Le fait, comme l'indique M. [L] dans son attestation, que 'les salariés auraient souhaité analyser cette situation avec le président comme ils l'ont toujours fait par le passé' et qu'ils aient manifesté du 'désarroi face au peu de sentiment dont ils semblaient faire l'objet' ne saurait caractériser un manquement de l'employeur à l'exécution loyale du contrat de travail.
Par conséquent, M. [C] doit être débouté de sa demande de dommages et intérêts afférente, et le jugement confirmé de ce chef.
Sur les frais irrépétibles et les dépens
Le jugement doit être infirmé en ses dispositions relatives aux dépens et à l'article 700 du code de procédure civile.
L'équité commande de faire application de l'article 700 du code de procédure civile au profit de M. [E] ès-qualités. Il convient de condamner M. [C] à lui payer la somme de 2 000 euros à ce titre qui vaudront pour ses frais irrépétibles de première instance et d'appel.

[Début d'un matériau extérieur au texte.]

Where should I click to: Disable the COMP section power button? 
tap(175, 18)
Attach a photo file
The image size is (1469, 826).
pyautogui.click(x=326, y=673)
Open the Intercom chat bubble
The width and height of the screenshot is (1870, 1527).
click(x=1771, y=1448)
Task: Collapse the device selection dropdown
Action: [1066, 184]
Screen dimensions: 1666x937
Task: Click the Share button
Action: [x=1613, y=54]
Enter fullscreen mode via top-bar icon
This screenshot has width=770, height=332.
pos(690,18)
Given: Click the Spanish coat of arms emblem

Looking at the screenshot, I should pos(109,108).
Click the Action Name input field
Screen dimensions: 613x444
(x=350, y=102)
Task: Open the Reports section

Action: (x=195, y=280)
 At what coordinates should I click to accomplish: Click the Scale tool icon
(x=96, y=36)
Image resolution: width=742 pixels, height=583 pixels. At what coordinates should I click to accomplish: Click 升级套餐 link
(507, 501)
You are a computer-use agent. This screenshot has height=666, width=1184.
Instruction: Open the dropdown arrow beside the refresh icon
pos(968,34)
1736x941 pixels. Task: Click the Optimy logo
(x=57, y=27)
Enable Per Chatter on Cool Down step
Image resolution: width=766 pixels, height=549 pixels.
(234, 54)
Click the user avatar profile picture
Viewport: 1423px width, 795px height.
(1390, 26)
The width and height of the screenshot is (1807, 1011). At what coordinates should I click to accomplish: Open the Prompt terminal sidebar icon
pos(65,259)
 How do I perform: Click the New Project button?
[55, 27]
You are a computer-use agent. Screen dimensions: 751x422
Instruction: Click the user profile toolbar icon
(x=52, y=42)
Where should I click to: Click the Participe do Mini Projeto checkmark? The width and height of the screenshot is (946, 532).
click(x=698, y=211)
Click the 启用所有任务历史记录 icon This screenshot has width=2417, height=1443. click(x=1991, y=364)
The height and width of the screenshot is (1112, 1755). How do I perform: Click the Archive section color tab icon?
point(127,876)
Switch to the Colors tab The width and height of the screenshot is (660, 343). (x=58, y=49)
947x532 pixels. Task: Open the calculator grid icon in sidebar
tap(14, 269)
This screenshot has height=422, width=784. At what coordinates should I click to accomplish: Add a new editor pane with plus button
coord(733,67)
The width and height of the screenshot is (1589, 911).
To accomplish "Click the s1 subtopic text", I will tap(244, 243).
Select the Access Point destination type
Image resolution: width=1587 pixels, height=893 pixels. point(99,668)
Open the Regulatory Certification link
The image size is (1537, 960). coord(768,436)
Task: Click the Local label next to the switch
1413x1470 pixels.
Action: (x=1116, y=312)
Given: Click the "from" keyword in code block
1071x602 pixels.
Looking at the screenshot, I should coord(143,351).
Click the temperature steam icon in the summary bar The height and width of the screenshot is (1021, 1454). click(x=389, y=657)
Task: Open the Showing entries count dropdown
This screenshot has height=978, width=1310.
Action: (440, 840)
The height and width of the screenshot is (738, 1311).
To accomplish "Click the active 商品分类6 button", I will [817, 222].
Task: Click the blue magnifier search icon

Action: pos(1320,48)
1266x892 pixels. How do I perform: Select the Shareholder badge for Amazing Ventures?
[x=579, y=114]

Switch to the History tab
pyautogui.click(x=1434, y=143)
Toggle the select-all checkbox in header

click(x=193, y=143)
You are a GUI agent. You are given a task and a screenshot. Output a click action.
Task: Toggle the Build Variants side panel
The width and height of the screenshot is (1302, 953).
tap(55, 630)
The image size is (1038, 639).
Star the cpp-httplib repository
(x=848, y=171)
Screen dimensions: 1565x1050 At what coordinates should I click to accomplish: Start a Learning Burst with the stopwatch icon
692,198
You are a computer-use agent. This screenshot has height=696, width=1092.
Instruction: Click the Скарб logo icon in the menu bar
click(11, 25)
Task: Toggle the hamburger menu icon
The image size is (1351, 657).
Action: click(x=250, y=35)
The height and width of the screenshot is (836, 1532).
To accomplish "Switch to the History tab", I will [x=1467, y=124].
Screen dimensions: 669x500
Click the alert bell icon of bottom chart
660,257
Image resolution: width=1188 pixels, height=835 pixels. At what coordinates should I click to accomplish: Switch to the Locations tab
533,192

M. [C] qui succombe à l'instance est condamné aux dépens de première instance et d'appel, et débouté de sa demande au titre de l'article 700 du code de procédure civile présentée en première instance et en appel.
PAR CES MOTIFS
La cour, statuant contradictoirement, publiquement et par mise à disposition au greffe,
INFIRME le jugement rendu par le conseil de prud'hommes d'Angers le 19 janvier 2021 sauf en ce qu'il a débouté M. [U] [C] de sa demande de dommages et intérêts pour exécution déloyale du contrat de travail ;
Statuant des chefs infirmés et y ajoutant :
DEBOUTE M. [U] [C] de sa demande de dommages et intérêts pour manquement à l'obligation de sécurité et de prévention des risques professionnels ;
CONDAMNE M. [U] [C] à payer à M. [M] [E] ès-qualités de liquidateur amiable de la Sas Etablissements [E] la somme de 2 000 euros au titre de l'article 700 du code de procédure civile pour ses frais irrépétibles de première instance et d'appel ;
DEBOUTE M. [U] [C] de sa demande au titre de l'article 700 du code de procédure civile présentée en première instance et en appel ;
CONDAMNE M. [U] [C] aux dépens de première instance et d'appel.